3.9. Implementation of Multilayer Perceptron from Scratch¶
Now that we learned how multilayer perceptrons (MLPs) work in theory, let’s implement them. First, import the required packages or modules.
In [1]:
import sys
sys.path.insert(0, '..')
%matplotlib inline
import d2l
from mxnet import nd
from mxnet.gluon import loss as gloss
We continue to use the Fashion-MNIST data set. We will use the Multilayer Perceptron for image classification
In [2]:
batch_size = 256
train_iter, test_iter = d2l.load_data_fashion_mnist(batch_size)
3.9.1. Initialize Model Parameters¶
We know that the dataset contains 10 classes and that the images are of \(28 \times 28 = 784\) pixel resolution. Thus the number of inputs is 784 and the number of outputs is 10. Moreover, we use an MLP with one hidden layer and we set the number of hidden units to 256, but we could have picked some other value for this hyperparameter, too. Typically one uses powers of 2 since things align more nicely in memory.
In [3]:
num_inputs, num_outputs, num_hiddens = 784, 10, 256
W1 = nd.random.normal(scale=0.01, shape=(num_inputs, num_hiddens))

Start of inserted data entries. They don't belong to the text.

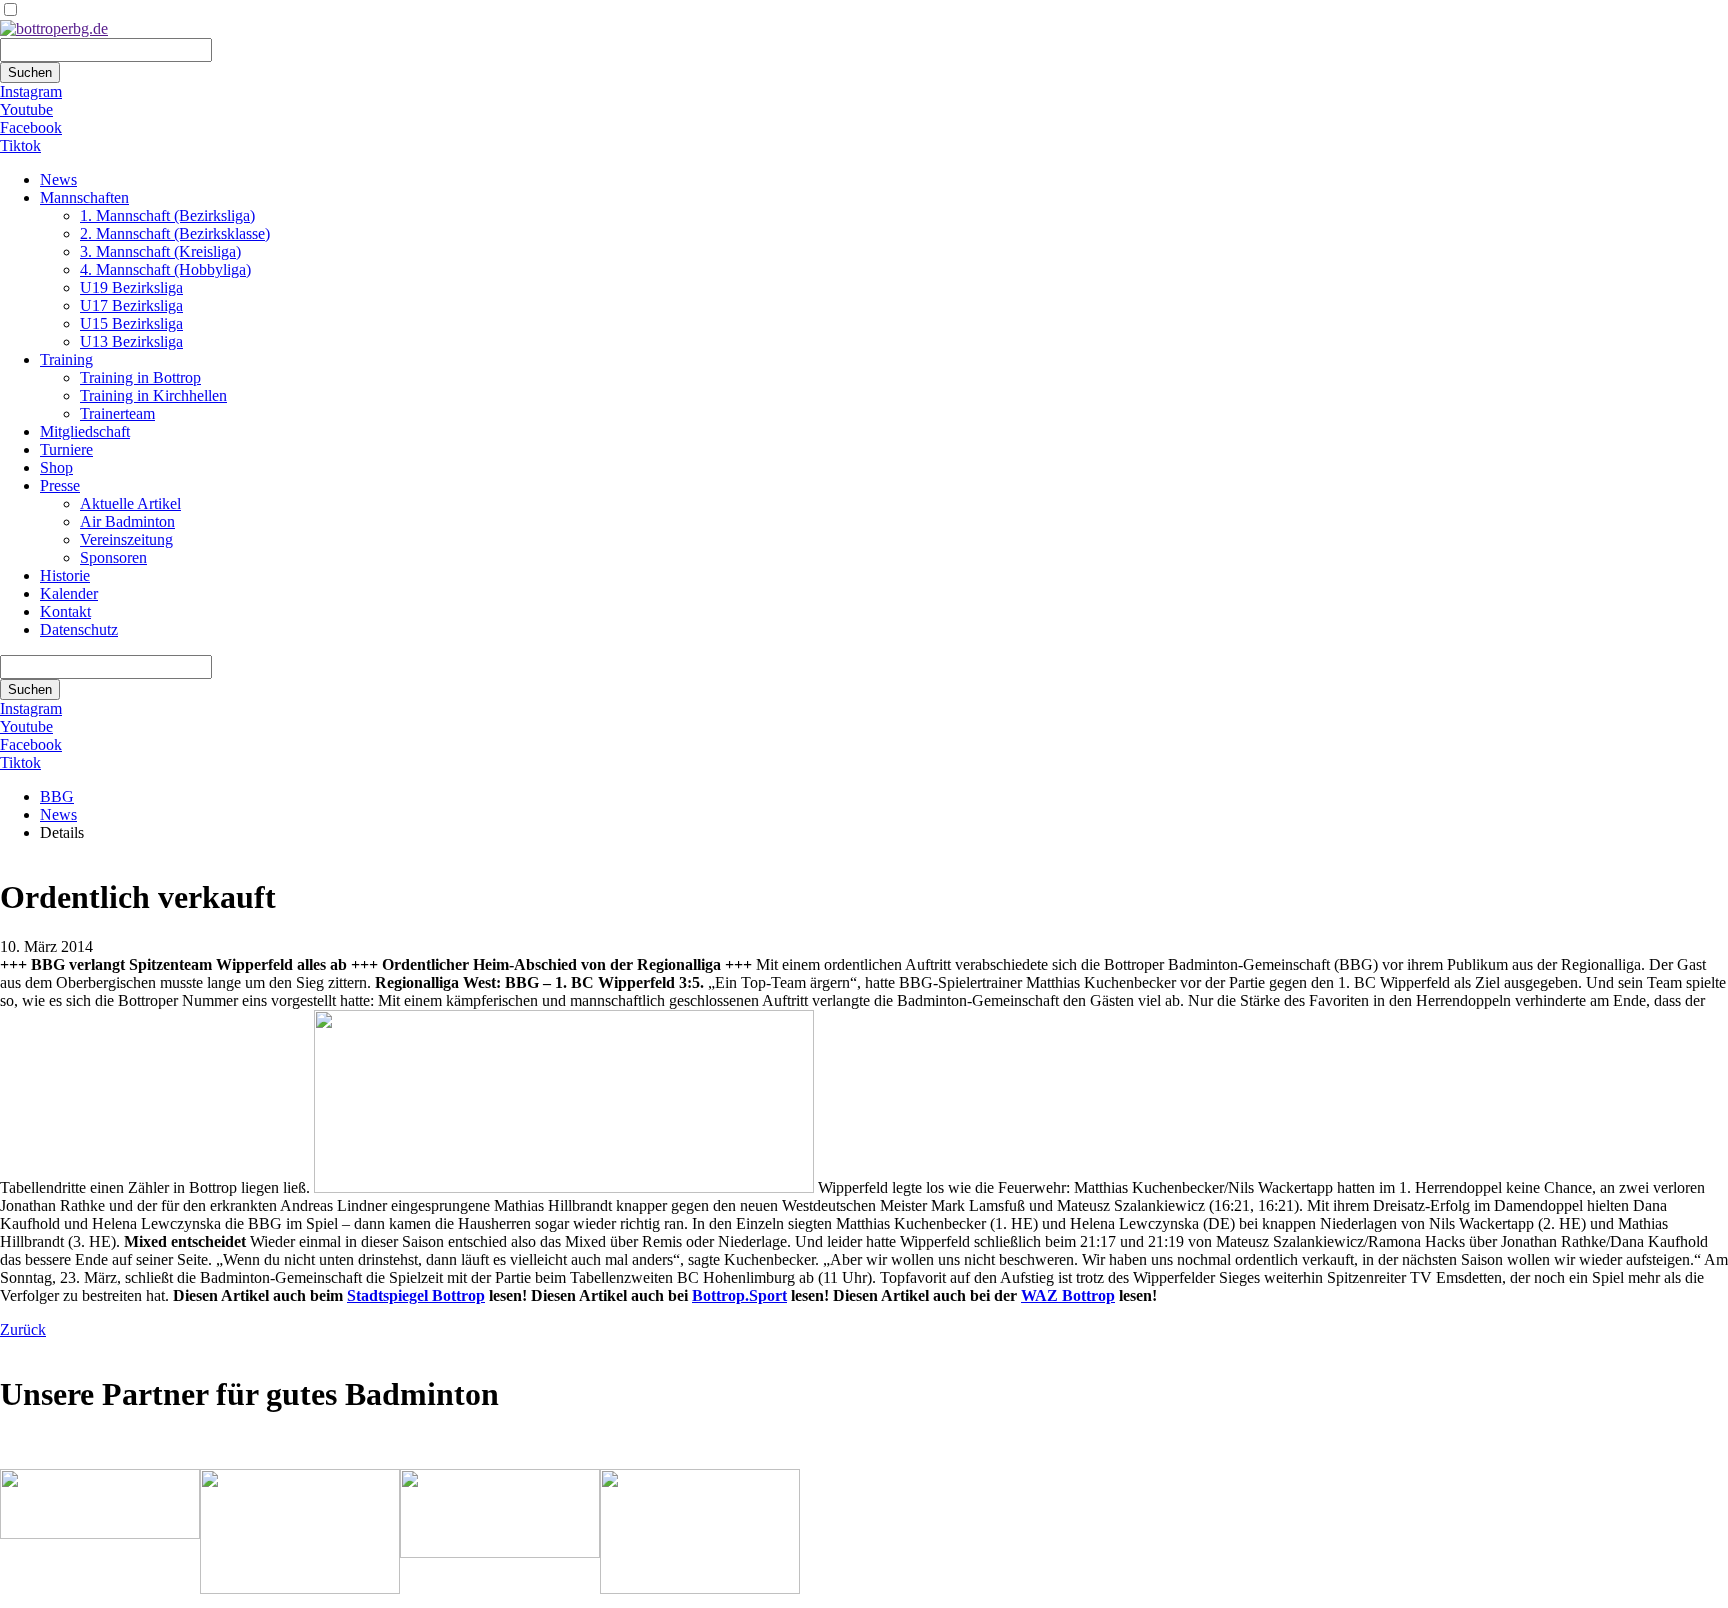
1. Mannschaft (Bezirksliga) (167, 215)
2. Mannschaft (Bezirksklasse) (175, 233)
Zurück (23, 1329)
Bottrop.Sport (739, 1295)
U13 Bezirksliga (131, 341)
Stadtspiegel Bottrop (416, 1295)
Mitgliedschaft (85, 431)
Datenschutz (79, 629)
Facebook (31, 127)
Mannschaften (84, 197)
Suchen (30, 72)
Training (66, 359)
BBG (57, 796)
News (58, 179)
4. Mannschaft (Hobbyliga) (165, 269)
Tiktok (20, 145)
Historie (65, 575)
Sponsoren (113, 557)
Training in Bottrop (140, 377)
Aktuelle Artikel (130, 503)
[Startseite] (54, 28)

b1 = nd.zeros(num_hiddens)
W2 = nd.random.normal(scale=0.01, shape=(num_hiddens, num_outputs))
b2 = nd.zeros(num_outputs)
params = [W1, b1, W2, b2]
for param in params:
param.attach_grad()
3.9.2. Activation Function¶
Here, we use the underlying maximum
function to implement the ReLU,
instead of invoking ReLU
directly.
In [4]:
def relu(X):
return nd.maximum(X, 0)
3.9.3. The model¶
As in softmax regression, using reshape
we change each original
image to a length vector of num_inputs
. We then implement implement
the MLP just as discussed previously.
In [5]:
def net(X):
X = X.reshape((-1, num_inputs))
H = relu(nd.dot(X, W1) + b1)
return nd.dot(H, W2) + b2
3.9.4. The Loss Function¶
For better numerical stability, we use Gluon’s functions, including softmax calculation and cross-entropy loss calculation. We discussed the intricacies of that in the previous section. This is simply to avoid lots of fairly detailed and specific code (the interested reader is welcome to look at the source code for more details, something that is useful for implementing other related functions).
In [6]:
loss = gloss.SoftmaxCrossEntropyLoss()
3.9.5. Training¶
Steps for training the Multilayer Perceptron are no different from
Softmax Regression training steps. In the d2l
package, we directly
call the train_ch3
function, whose implementation was introduced
here. We set the number of epochs
to 10 and the learning rate to 0.5.
In [7]:
num_epochs, lr = 10, 0.5
d2l.train_ch3(net, train_iter, test_iter, loss, num_epochs, batch_size,
params, lr)
epoch 1, loss 0.7906, train acc 0.704, test acc 0.789
epoch 2, loss 0.4930, train acc 0.817, test acc 0.832
epoch 3, loss 0.4354, train acc 0.839, test acc 0.858
epoch 4, loss 0.3988, train acc 0.852, test acc 0.853
epoch 5, loss 0.3713, train acc 0.863, test acc 0.866
epoch 6, loss 0.3570, train acc 0.868, test acc 0.876
epoch 7, loss 0.3377, train acc 0.876, test acc 0.879
epoch 8, loss 0.3271, train acc 0.879, test acc 0.880
epoch 9, loss 0.3174, train acc 0.882, test acc 0.878
epoch 10, loss 0.3073, train acc 0.886, test acc 0.876
To see how well we did, let’s apply the model to some test data. If you’re interested, compare the result to corresponding linear model.
In [8]:
for X, y in test_iter:
break
true_labels = d2l.get_fashion_mnist_labels(y.asnumpy())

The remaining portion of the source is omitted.